[Records from a data source]
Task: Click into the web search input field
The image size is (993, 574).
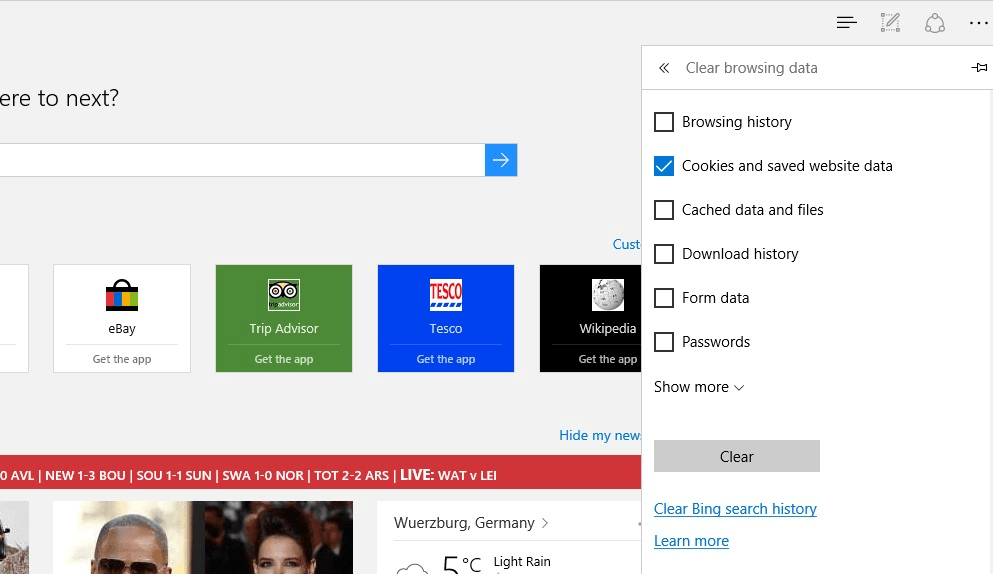Action: point(240,160)
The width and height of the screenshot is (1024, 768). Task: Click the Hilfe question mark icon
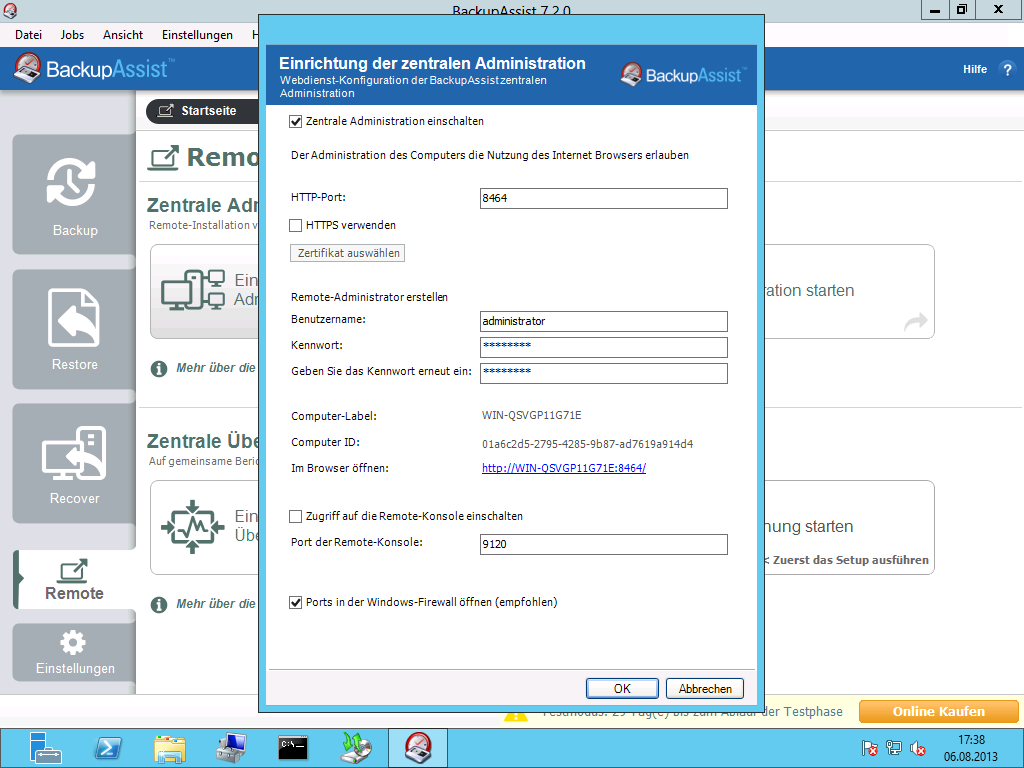(x=1007, y=70)
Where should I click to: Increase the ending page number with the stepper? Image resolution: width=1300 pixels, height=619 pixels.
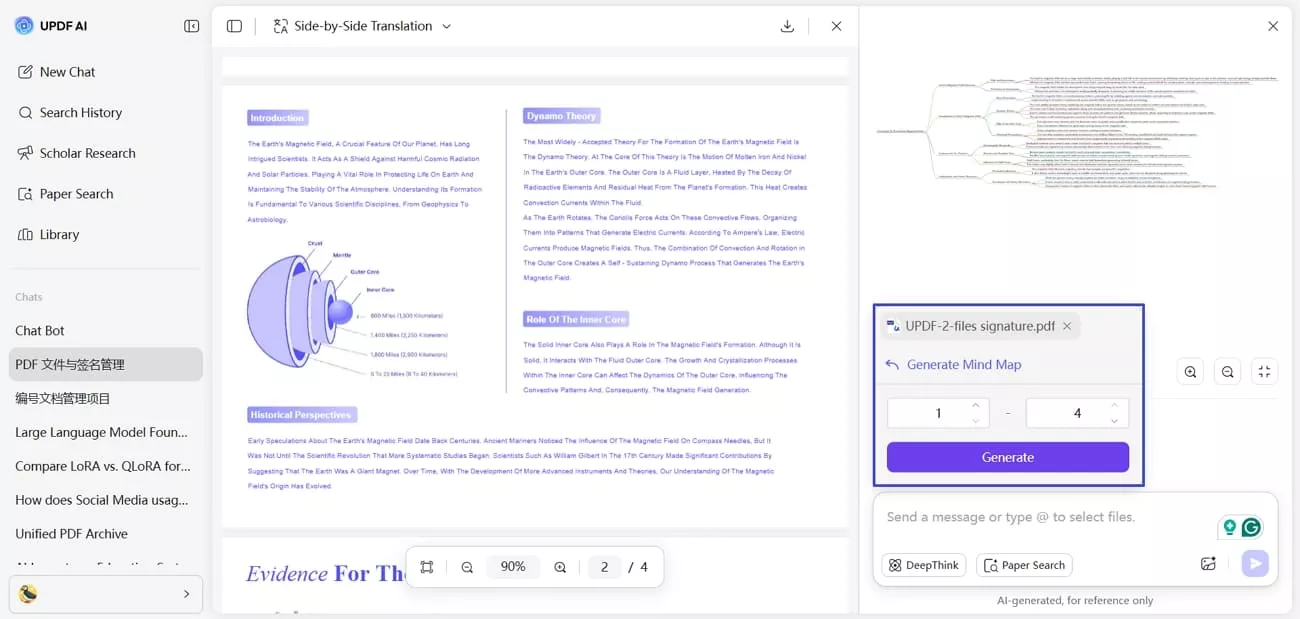(x=1114, y=406)
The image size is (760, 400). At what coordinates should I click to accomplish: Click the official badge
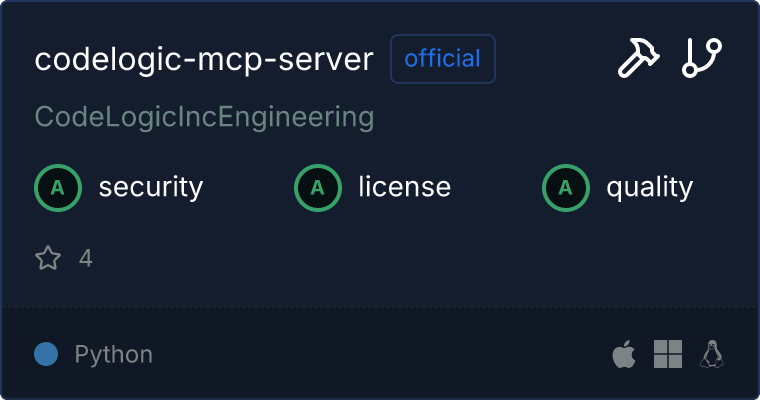443,59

**Work to be completed**
Without the pictures, write out every line above exactly as it appears.

**Answer to the exercise**
Task: Click into the web search input field
The image size is (993, 574).
Action: point(240,160)
The width and height of the screenshot is (1024, 768). Task: Click the Hilfe question mark icon
(x=1007, y=70)
Where should I click to: Increase the ending page number with the stepper? Image resolution: width=1300 pixels, height=619 pixels.
(x=1114, y=406)
The image size is (760, 400). At what coordinates should I click to accomplish: Click the official badge
443,59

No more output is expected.